Skip the pictures. Copy all the rest of the records down exactly.

[Input records Boundary: Start]

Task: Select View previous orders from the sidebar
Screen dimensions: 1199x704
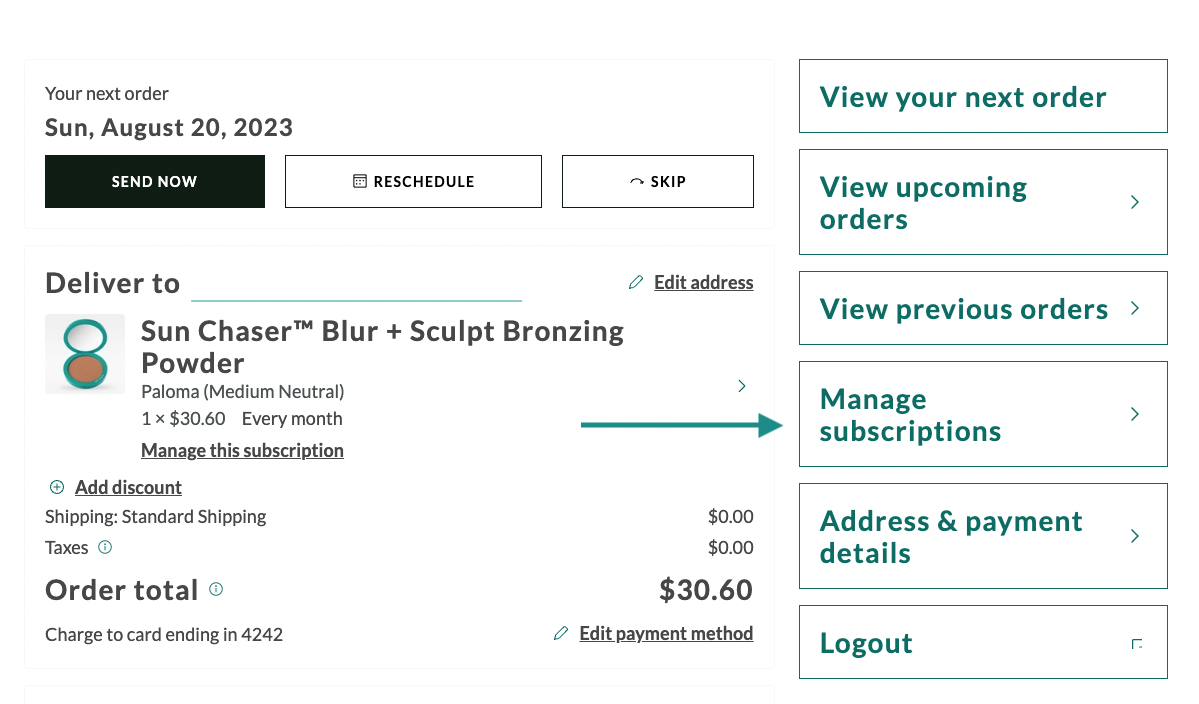Action: tap(963, 308)
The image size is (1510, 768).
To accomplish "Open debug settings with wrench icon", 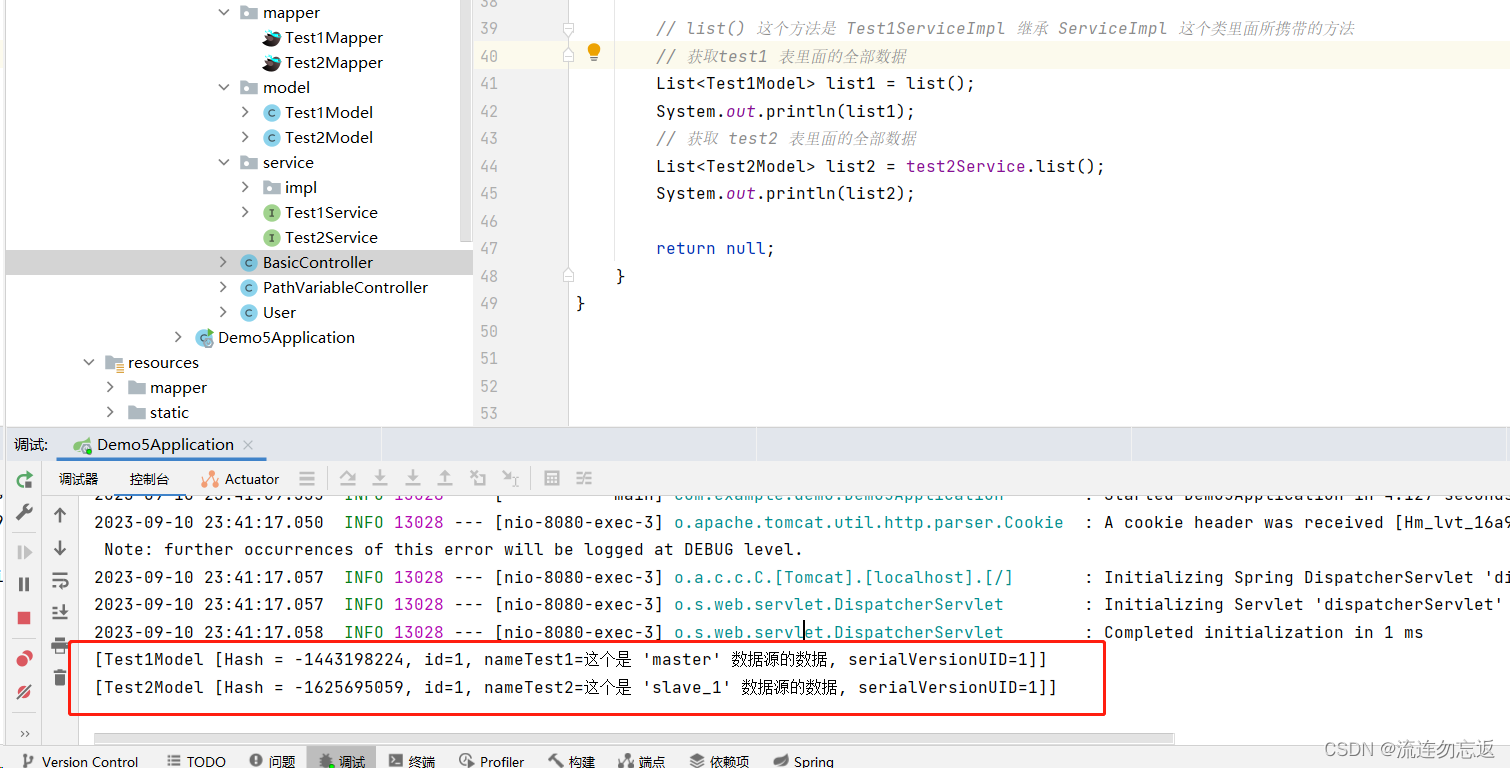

[Input records Boundary: End]

Solution →
Task: Select View previous orders from the sidebar
Screen dimensions: 1199x704
Action: tap(963, 308)
The image size is (1510, 768).
To accomplish "Open debug settings with wrench icon", 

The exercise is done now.